I wish I could give this sublime marrying of the art and the life 10 stars. This is very much a writer’s biography, and an absolutely gorgeous demonstration of how to frame a narrative begins, appropriately enough, with the framing by Gorra of the author, Henry James: “Many years later he would remember the way the book had begun. He was old then, and in England ....” It’s a description that mirrors beautifully the framing by James himself of the entrance of his great heroine, Isabel Archer, in The Portrait of a Lady, as “the girl in the doorway”.
Isabel was painted “in a doorway” poised as she was, like James, between the “old” world of Europe and the “new” world of America. James was the bridge between the Victorianism of George Eliot and the Modernism of T S Eliot, and Gorra charts the progress of this novel as James created the psychological novel, experimented with what his brother, the psychologist William James, would come to call “stream of consciousness”, used European locations such as London, Florence, and Rome to critique an old world order and, finally, brought us to understand what real evil could be. Not so much the destruction of a personality but the manipulation of it for one’s own ends.
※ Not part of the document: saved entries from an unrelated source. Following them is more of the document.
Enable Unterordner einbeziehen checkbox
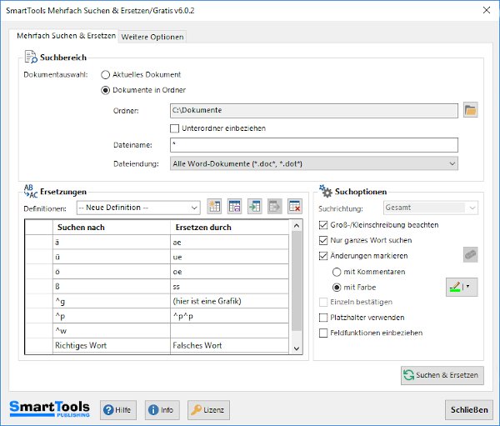The width and height of the screenshot is (500, 426). tap(174, 128)
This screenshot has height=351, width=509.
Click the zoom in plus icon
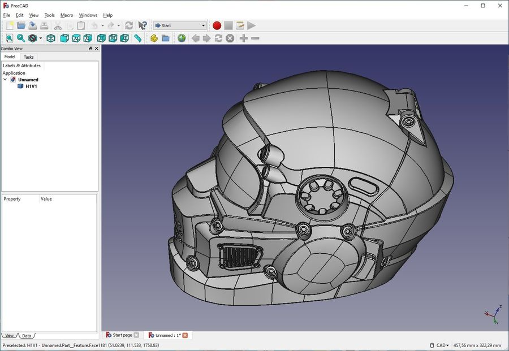[243, 38]
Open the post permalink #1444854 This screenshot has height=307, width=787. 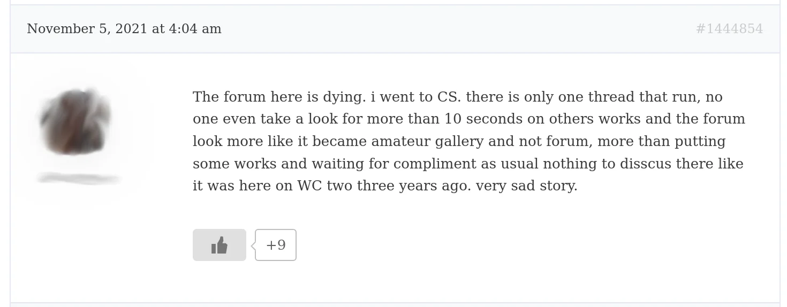click(x=729, y=29)
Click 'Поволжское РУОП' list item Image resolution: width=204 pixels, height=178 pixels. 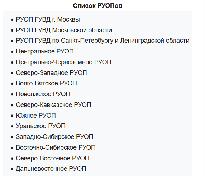click(43, 94)
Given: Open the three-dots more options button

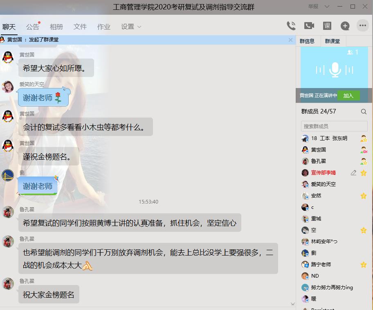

Gorra is a delightful guide through James’s world, tracing the American’s steps in Florence, looking over the Arno from the point that James did, or mounting the stairs of his home in Rye. His investigations never detract attention from his subject, but he permits the admittance that he sheds tears at Isabel’s final scene with the dying Ralph. At literary festivals throughout the country, readers always ask writers how they write. This books tells us, but never was demystification such an enjoyable and inspiring experience.